¿Dónde está la cámara oculta?

Si, tal y como lo leéis, nunca en la vida en mis dos años viviendo fuera de casa me he quedado tan a cuadros como ayer, cuando me fui a Bcn a buscar una morada para los próximos 9 meses.

Ya en el tren tuve mi primer encontronazo con la "causalidad" o como lo queramos llamar, tuve uno de mis episodios de premonición al ver a una mujer tambalearse con un café, algo me decía que ese recipiente se iba a derramar sobre mi, y oye, si tuviera este tipo de clarividencias para echar la quiniela, puedo asegurar que ya estaba viviendo en la Moraleja.

Dicho café cayó sobre mi camiseta (blanca blanquísima y recién puesta) para estar llena de lamparones marrones. Me tocó ir al baño, lavarla y esperar 20 minutos a que el secamanos hiciera efecto en ella. Algo se apañó, pero vamos, un poco manchada que aparecí, a las 13:39h en la estación de Sants dispuesta a ver todos los pisos que pudiera. Me puse el pelo por encima de los hombros a ver si eso podía solucionar el temita del café y cogí por primera vez el metro de la ciudad Condal.

El primer piso era perfecto, en Gràcia, habitación grandecita, lila, con cama de matrimonio, sillón, balconcito y un requetearmario empotrado. El precio estaba bien sino fuera porque entendí mal una cosa y ya me fui desanimada de allí.

El resto de pisos que vi...bueno, la verdad es que casi salgo corriendo nada más entrar por la puerta, uno de ellos la habitación parecía bricomanía, un horror y encima la dueña de la casa "vivía" allí una vez por semana y la muy cabrona tenía la mejor parte de la casa, los demás pues como que si querían tener vida social que se la hicieran en su propia habitación.
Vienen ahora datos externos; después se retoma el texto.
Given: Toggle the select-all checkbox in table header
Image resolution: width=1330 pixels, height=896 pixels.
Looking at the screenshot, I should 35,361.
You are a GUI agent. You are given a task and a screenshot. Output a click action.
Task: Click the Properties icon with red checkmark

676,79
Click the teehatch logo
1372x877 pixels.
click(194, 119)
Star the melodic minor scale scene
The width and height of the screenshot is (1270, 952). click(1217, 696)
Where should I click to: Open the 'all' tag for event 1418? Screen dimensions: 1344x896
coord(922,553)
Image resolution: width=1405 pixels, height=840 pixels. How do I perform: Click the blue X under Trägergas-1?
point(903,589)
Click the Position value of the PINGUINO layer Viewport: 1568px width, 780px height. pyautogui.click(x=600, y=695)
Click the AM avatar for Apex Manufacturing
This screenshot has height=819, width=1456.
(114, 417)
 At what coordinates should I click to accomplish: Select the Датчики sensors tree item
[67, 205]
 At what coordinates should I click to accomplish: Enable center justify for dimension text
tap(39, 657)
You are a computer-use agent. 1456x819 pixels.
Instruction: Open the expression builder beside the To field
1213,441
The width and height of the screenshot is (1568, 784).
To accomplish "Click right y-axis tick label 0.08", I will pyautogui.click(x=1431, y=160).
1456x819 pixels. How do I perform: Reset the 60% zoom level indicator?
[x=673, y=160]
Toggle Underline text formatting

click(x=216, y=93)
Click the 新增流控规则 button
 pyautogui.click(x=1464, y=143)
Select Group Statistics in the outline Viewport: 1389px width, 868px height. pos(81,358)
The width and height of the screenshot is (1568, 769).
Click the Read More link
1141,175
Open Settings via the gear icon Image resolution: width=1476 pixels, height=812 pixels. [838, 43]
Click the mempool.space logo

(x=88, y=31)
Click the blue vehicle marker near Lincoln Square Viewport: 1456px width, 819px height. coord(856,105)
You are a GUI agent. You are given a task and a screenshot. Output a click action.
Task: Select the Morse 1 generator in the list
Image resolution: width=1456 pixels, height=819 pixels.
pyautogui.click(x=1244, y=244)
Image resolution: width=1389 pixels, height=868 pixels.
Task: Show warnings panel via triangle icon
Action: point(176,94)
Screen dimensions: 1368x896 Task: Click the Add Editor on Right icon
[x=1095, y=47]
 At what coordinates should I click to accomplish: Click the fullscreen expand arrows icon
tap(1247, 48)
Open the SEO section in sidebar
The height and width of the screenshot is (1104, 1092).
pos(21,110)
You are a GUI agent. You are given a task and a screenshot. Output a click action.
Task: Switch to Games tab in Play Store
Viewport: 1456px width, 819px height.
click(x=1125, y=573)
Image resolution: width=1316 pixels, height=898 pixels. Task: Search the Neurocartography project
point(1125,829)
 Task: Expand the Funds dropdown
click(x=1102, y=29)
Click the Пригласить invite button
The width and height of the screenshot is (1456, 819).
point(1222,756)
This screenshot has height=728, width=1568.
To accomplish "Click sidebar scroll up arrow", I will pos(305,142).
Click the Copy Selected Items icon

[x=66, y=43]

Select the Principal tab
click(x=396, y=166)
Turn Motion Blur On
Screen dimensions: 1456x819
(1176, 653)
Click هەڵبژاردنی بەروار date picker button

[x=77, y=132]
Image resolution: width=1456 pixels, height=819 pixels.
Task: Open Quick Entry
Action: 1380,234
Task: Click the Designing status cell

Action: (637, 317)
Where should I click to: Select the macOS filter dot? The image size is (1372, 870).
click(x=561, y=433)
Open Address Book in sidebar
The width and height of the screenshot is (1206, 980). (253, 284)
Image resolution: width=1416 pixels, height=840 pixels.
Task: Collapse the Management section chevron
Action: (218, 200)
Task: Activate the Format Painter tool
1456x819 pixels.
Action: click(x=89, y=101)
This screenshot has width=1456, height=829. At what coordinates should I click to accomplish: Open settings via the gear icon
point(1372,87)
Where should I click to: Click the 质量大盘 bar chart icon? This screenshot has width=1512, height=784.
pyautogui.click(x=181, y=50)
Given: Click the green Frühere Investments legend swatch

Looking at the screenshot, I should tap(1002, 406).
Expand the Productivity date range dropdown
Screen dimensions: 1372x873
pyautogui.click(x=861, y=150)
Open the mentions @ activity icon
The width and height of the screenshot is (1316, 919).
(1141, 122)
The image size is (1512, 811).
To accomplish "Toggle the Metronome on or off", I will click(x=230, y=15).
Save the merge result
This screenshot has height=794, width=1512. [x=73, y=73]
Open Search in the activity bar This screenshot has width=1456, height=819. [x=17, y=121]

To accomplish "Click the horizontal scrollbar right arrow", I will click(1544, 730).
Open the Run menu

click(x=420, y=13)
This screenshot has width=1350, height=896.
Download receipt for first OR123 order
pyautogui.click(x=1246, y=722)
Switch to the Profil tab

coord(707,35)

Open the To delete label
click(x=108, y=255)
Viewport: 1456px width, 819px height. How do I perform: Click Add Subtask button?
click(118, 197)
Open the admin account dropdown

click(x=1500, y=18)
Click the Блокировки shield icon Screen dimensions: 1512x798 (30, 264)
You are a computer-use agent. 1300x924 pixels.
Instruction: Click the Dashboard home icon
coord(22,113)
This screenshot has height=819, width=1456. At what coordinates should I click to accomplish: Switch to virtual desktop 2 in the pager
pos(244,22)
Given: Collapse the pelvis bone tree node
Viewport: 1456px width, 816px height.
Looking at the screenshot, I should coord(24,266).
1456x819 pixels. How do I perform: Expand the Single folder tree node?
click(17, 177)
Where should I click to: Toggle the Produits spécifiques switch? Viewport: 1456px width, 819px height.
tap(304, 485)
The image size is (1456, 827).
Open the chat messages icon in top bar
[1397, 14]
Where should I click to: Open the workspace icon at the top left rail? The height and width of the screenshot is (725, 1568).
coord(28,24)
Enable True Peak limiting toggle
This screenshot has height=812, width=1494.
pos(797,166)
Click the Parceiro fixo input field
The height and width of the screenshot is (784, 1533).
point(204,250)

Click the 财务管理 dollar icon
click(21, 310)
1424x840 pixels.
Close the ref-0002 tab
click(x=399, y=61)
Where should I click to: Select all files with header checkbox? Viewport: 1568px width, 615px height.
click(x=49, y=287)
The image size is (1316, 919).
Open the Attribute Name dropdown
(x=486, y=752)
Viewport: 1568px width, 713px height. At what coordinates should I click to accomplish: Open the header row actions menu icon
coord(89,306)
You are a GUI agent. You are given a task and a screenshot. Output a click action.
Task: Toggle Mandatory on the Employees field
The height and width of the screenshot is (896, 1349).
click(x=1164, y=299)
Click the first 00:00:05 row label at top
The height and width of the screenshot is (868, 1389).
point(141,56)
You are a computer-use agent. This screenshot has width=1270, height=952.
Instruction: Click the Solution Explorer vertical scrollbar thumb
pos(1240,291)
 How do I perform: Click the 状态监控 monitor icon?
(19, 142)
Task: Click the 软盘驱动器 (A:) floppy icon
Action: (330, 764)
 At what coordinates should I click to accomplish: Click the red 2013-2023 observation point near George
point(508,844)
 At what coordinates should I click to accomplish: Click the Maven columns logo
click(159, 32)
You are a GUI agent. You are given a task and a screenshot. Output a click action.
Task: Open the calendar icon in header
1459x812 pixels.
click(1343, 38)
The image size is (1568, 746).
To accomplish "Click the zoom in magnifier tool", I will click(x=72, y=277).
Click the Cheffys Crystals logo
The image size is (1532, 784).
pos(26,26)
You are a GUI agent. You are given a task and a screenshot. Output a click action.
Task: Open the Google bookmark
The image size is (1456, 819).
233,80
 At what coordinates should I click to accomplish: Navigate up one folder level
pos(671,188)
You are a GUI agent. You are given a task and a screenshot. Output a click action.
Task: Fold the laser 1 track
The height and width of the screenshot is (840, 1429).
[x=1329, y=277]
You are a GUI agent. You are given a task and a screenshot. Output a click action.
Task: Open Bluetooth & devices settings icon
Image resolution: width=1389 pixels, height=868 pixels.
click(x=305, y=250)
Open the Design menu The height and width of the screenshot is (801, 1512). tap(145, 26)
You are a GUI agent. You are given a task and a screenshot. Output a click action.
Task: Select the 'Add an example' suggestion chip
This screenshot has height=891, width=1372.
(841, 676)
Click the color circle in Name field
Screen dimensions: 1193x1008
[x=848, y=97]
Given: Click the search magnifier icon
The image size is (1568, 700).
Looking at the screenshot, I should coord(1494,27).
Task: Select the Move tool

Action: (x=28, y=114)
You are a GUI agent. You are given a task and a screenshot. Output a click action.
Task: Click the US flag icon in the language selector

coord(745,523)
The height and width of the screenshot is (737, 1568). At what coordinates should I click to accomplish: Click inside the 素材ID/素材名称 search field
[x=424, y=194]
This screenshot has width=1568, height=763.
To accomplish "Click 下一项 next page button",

Si me llego a quedar esa cosa me veo a todos mis amigos en plan brico construyendo algo en el cuarto, porque de verdad, no es que entraran ganas de hacerlo es que creo que era el taller y con algo te tendrías que entretener.

Otro piso que vi fue el que dije la frase que encabeza el post, de verdad, creí muy muy profundamente que estaba siendo objeto de un programa de cámara oculta.
Estaba en el barrio gótico, a un paso de la rambla y en el anuncio ponía que ahí vivían dos chicos cosmopolitas, dj's, que alquilaban una habitación en el ático. Pensé, ualá! cómo mola no?...pues MEEEC error. No molaba una mierda.

Nada más llegar al patio casi me da un xungo al ver la puerta rota y mogollón de cristales por el suelo, tal y como iba subiendo por las escaleras iba rememorando las típicas escaleras y rellanos que salen en las películas donde los yonkis van a por su "dosis", de verdad, no exagero, si me hubiera encontrado a alguien por el suelo con una jeringuilla y pegándose el viaje a lo Trainspotting no me habría parecido extraño. Un poco bastante acojonante, pero no extraño.

Una vez arriba del todo (debo recalcar que esas escaleras eran la muerte, es mucho más fácil subir al Micalet con tacones y con gente bajando) me abre la puerta un tío que vamos, ¿cómo describirlo? mmm no sé, lo único que sé es que se parecía mucho a los de los anuncios de Malibú (llega 38 segundos taaaarde) e iba un poco lleno de mierda.
Entro y bueno, tampoco sé explicar lo que había por ahí, sólo decir que en la mesita de mi "supuesta" habitación, además de mierda por un tubo habían unas rayitas blancas con las que no entraré en detalles. La terraza también tenía más mierda que el sobaco de una tonta y estaba lleno de plantas de maría y litros de cerveza vacíos. Vamos, un lujo de casa.

Una vez ya en el tren de camino a casa, tuve que aguantar al típico sudamericano pesado que se cree que por decirte cuatro palabritas vas a caer rendida a sus pies, se pasó todo el señor viaje con la mirada puesta en mi y yo intentando no prestarle atención viendo una peli en el portatil. Cada vez que me quitaba los auriculares seguía picando piedra, al final el hombre de al lado mío tuvo que intervenir porque era bastante plasta.
Por lo demás, bueno, recibí más llamadas que en toda mi vida junta, los del vagón cada vez que sonaba el teléfono se reían porque parecía una centralita de telefónica...

Cuando llegué a casa y le conté todo a mis padres nos decidimos (obviamente) por el primer piso que había visto pero que tenía que hablar con la chica el tema del dinero porque lo veía muy caro. Menos mal que cuando llamé y le conté el asunto me dijo que se había equivocado al explicarme el precio y...¡¡¡qué alivio!!!

Oficialmente ya puedo decir que...TENGO HABITACIÓN EN BARNA!!!!PRECIOSA, MARAVILLOSA Y MÍA! SÓLO MÍA!